Me? I was less interested in Totality per se than in the roughly 4 hour crack of time that Lexington’s Totality- adjacent situation had afforded me. I worked until 1:00 and then loaded my Old Town Discovery 119 and assorted gear into the bed of the tacoma and struck out for the territory.
Surrounding Lexington, over 15 significant creeks feed into a semi-circular southern detour of the Kentucky River as the mainstream leaves its Appalachian mountain headwaters and cuts fitfully across the Bluegrass before resuming its ancestral northwest course to the Ohio River, somewhere beyond Frankfort.
In the days before the development of the railroad, Lexington’s position as the peninsular epicenter of this southern detour was vital to its growth. Like a pre-industrial free way, the river moved goods and people into and out of the region. Its steep banks and often palisaded walls set the political borders for the Commonwealth’s original three counties.
To the east, Lexington ports like the one at Clay’s Ferry down the Richmond Pike took first-dibs on the cargo (coal, timber, iron, friends, family members) floated out of eastern Kentucky. For native Bluegrass farmers, meanwhile, the Kentucky’s great southern bend granted miles of river access upon which to ship agricultural and other products to larger commercial markets in Louisville, New Orleans, and beyond.
The days of Lexington prosperity so tightly bound to the Kentucky River drainage system have, for the moment, receded. But for the modern day paddler, Lexington’s founding situation grants us intimate access to an immense wealth of floating options.
So many float options that we Lexington paddlers can customize and optimize.
For the eclipse, I wanted a minimal drive, no shuttle, few or no people, quick paddle—and above all, to be comfortably and quietly up to my calves in some creek for the entire hour or so of Totality.
Paint Lick fit the bill in a way that Dix (too much paddle), Boone (too crowded), Elkhorn (shuttle) and other spots could not. I left home at 1:30, placed my Chaco’d feet in creek-water before the Darkening, stayed in well past the Lightening, and was back home by 6:00 to prep dinner with Peach Melba.

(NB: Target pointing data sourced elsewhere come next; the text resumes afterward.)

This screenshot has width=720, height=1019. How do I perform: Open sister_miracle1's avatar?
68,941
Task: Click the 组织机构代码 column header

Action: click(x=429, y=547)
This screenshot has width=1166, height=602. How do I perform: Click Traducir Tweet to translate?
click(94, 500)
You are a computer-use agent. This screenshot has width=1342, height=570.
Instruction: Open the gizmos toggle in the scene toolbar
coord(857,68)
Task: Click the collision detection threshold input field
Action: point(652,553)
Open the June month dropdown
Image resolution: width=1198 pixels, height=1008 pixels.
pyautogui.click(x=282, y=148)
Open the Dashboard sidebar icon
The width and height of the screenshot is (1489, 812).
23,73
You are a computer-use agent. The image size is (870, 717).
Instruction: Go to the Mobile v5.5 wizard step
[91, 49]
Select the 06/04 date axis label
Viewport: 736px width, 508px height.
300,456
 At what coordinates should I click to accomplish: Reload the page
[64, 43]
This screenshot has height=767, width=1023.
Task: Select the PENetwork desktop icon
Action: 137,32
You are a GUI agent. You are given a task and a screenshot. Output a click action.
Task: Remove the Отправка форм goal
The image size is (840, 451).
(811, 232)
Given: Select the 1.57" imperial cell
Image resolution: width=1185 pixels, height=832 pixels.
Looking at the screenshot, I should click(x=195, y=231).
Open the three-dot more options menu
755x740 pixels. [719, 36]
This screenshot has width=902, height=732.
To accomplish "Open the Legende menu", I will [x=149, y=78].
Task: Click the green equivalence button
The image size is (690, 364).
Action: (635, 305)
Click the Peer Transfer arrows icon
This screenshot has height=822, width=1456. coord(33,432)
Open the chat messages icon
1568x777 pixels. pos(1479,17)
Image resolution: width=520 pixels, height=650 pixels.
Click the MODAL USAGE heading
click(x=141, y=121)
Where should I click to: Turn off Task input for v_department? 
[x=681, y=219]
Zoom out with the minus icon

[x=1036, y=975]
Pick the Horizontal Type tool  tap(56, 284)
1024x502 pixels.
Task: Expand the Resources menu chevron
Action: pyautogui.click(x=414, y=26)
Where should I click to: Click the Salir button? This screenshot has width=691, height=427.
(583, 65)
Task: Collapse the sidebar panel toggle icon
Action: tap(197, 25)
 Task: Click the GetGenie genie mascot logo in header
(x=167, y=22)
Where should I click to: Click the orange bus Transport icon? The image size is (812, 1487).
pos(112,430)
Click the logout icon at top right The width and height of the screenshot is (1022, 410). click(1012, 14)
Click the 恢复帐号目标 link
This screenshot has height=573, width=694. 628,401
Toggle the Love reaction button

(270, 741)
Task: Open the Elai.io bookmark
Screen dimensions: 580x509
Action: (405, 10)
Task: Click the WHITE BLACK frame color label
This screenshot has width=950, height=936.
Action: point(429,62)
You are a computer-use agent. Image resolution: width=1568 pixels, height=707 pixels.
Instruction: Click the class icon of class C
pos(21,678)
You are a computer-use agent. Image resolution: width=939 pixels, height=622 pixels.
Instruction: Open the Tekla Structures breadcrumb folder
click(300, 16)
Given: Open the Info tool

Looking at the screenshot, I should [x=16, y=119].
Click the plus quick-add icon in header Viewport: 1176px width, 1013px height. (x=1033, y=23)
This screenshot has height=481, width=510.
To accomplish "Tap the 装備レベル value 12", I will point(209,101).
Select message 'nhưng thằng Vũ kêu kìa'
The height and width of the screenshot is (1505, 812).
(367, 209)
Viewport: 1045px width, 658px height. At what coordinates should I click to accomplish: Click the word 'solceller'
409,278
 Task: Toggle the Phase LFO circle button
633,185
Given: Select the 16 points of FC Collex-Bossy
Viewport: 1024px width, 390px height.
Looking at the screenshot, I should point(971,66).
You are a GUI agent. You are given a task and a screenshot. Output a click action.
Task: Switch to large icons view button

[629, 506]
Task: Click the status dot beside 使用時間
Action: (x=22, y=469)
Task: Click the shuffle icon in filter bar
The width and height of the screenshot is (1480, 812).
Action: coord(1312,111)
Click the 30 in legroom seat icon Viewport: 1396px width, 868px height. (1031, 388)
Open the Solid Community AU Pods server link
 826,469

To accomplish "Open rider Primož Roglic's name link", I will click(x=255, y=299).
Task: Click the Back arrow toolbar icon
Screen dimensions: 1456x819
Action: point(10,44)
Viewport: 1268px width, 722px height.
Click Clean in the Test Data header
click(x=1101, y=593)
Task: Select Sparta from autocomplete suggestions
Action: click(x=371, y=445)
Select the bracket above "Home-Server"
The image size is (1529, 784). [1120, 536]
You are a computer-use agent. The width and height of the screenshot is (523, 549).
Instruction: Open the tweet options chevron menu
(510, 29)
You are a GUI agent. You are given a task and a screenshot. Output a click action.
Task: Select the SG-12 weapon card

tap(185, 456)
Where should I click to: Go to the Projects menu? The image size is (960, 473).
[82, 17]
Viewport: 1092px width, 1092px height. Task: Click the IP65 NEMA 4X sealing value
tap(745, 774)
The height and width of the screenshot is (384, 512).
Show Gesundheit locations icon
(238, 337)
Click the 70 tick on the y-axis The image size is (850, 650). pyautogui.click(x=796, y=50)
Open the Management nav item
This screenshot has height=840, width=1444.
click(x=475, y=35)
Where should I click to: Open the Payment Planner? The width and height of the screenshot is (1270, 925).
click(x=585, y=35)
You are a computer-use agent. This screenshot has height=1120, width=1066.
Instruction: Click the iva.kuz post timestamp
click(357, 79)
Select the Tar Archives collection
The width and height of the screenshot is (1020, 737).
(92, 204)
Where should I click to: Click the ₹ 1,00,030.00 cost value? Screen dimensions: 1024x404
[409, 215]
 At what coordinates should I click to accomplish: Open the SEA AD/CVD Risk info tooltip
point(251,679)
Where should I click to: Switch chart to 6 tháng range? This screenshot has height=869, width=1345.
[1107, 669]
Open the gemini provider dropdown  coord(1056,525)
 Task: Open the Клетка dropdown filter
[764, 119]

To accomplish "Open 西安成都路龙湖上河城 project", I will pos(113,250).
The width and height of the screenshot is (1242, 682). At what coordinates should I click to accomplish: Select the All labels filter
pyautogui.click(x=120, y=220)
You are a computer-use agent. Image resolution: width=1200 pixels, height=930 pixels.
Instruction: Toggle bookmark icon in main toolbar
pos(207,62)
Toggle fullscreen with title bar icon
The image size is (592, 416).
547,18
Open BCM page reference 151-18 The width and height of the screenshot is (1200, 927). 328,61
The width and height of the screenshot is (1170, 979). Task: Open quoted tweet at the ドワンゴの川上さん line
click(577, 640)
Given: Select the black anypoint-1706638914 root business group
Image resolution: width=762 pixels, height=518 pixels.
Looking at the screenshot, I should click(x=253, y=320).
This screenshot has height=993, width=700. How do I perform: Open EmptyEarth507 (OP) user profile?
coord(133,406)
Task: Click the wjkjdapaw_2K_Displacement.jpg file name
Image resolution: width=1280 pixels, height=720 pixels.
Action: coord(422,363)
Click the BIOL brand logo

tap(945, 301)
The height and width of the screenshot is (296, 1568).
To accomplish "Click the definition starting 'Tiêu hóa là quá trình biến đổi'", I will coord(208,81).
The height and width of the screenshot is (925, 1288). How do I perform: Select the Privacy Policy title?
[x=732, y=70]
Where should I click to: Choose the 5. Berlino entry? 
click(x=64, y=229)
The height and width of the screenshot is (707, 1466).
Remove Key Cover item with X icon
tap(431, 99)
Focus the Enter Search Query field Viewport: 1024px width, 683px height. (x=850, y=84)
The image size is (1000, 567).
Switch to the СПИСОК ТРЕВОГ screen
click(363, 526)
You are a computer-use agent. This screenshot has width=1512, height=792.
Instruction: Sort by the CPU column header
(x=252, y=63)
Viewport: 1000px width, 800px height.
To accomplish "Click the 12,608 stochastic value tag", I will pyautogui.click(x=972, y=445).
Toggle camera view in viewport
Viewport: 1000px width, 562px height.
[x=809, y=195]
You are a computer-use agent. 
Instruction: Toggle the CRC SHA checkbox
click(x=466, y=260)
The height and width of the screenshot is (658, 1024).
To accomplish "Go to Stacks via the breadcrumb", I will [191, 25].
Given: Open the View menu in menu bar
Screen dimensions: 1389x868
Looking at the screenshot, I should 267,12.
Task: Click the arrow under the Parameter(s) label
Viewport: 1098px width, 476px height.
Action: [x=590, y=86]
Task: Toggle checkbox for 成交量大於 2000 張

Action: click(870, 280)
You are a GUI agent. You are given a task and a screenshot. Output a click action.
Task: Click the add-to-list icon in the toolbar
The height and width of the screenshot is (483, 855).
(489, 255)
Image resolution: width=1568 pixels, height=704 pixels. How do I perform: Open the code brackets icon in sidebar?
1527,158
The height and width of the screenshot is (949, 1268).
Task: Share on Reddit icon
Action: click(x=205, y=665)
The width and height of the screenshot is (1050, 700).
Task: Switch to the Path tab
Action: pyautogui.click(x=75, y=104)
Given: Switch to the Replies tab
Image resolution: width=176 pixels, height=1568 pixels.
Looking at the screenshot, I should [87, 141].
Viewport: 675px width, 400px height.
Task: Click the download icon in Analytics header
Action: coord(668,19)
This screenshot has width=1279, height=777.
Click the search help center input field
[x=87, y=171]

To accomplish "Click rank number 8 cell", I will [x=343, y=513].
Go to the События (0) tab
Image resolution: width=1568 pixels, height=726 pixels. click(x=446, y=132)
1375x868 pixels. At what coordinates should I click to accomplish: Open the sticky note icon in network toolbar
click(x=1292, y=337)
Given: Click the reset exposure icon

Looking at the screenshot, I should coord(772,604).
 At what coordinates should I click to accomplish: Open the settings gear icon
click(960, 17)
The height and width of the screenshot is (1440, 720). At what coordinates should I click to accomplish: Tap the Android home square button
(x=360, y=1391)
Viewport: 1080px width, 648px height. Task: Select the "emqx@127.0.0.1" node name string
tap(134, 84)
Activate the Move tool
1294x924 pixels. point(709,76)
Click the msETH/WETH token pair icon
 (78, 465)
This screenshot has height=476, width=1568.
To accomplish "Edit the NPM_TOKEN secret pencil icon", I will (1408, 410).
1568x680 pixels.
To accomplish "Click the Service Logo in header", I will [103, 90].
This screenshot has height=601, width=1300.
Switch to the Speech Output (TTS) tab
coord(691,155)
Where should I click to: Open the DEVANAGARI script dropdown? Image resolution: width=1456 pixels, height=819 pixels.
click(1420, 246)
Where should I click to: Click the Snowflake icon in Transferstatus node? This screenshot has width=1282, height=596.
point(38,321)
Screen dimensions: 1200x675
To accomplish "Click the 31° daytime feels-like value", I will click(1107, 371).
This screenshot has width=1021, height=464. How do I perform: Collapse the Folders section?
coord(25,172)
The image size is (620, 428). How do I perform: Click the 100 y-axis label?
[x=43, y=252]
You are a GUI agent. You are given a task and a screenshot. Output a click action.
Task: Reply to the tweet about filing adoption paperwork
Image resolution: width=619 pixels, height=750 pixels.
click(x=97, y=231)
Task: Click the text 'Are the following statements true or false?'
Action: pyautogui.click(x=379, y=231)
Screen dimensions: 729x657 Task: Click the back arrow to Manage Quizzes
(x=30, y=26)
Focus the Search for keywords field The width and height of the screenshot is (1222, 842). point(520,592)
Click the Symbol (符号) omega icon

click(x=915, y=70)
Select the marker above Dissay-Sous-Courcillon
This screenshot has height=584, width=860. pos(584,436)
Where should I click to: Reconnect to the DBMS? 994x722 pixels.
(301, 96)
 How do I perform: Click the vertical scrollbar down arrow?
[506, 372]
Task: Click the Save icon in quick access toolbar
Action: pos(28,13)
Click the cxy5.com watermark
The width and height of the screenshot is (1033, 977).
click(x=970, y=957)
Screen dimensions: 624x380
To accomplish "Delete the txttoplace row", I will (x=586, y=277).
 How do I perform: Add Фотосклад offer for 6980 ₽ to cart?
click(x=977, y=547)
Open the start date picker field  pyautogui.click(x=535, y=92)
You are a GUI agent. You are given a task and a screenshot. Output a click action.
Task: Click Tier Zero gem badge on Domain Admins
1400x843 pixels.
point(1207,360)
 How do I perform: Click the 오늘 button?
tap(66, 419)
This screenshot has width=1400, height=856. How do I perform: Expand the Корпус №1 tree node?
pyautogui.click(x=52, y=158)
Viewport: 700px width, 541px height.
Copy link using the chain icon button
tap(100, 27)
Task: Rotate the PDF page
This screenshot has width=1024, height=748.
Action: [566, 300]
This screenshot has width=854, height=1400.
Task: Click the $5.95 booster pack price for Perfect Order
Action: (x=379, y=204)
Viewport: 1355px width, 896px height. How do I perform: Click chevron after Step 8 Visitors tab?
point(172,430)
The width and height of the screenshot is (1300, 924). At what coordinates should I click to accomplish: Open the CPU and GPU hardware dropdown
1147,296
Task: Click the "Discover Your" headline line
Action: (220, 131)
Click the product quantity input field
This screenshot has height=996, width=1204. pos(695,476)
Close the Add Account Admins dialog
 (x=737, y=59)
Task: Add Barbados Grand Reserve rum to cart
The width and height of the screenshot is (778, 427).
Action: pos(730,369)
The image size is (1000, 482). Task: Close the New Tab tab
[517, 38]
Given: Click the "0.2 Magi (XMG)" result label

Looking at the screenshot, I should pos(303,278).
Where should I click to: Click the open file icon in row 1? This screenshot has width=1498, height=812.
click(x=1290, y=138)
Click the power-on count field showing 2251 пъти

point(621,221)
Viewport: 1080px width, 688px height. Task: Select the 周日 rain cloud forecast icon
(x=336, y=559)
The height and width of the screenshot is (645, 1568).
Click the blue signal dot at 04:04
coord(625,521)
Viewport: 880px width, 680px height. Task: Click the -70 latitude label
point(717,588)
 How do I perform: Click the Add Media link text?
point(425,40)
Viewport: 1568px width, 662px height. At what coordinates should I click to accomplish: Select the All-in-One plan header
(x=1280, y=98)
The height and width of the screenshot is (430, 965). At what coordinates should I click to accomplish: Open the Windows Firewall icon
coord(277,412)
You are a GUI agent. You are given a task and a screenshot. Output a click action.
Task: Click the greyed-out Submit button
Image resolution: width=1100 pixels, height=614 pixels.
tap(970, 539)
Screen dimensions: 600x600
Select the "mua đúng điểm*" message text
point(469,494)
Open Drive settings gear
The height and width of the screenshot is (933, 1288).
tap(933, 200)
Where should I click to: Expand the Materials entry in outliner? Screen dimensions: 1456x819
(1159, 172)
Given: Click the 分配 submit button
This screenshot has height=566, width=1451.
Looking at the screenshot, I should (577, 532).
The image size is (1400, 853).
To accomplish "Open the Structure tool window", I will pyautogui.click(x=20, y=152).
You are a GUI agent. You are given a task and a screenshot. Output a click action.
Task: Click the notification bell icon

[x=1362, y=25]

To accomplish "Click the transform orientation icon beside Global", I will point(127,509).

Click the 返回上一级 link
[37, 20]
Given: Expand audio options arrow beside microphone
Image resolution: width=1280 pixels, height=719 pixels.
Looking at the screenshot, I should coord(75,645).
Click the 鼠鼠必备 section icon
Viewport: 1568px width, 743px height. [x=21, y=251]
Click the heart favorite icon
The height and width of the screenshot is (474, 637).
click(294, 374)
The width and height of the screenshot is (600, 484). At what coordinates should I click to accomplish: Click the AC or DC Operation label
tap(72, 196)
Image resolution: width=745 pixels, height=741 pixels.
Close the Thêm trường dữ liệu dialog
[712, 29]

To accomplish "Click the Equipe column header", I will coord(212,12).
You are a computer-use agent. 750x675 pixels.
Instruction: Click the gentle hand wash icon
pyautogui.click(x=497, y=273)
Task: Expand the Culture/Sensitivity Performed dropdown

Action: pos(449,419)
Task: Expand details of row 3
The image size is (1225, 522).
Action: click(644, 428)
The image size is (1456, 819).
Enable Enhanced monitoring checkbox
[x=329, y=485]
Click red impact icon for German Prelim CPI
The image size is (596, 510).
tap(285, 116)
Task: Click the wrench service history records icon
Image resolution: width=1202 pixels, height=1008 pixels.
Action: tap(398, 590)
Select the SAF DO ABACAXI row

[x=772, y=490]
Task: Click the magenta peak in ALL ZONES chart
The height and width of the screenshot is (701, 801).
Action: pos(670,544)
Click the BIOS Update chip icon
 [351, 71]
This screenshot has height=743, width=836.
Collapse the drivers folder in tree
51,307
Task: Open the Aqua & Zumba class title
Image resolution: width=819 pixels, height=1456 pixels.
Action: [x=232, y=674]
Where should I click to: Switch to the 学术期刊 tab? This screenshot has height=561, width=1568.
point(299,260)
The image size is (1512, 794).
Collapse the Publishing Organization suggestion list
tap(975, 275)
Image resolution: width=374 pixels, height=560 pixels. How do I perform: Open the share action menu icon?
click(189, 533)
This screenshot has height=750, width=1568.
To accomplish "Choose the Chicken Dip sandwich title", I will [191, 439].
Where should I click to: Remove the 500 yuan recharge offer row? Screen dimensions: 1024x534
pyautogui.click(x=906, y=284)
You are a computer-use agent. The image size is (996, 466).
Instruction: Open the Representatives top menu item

In the Bluegrass, where the horse dominates, we are generally pushed to equate our world class scenery with the rolling hills landscape of the thoroughbred farm. Exploration of this authentic upland scenery is mainly done by taking a country drive on a city pike, and then speed-peeping left and right at a series of privately manored fields dotted with horses. I’ve done this. Often. And it is beautiful. But also thoroughly managed and generally off-limits to me beyond my far-away gaze.
Creeks like Paint Lick and other water bodies provide the intrepid paddler with unique access to what High Bridge native Wes Houp has called the unlikely wilderness of your home place. These places are not so much untouched by humans, as areas where a present human management has receded.
I find myself drawn to water because it is unruly. It moves. It erodes. It transubstantiates. I can both get in it and pass my way upon it.
Bluegrass water cuts. Look around, and you’ll see the incisions etched willy-nilly into our porous limestone and asphalt beds, documents of deeds done long ago, reminders of what is to come.
These cuts are what make us. The landscape and nearly all of human history here are defined by them. What they brought. What they took. What they attracted. What they kept. What they didn’t.
Within these incised meanders, some of our most unruly wildness thrives still.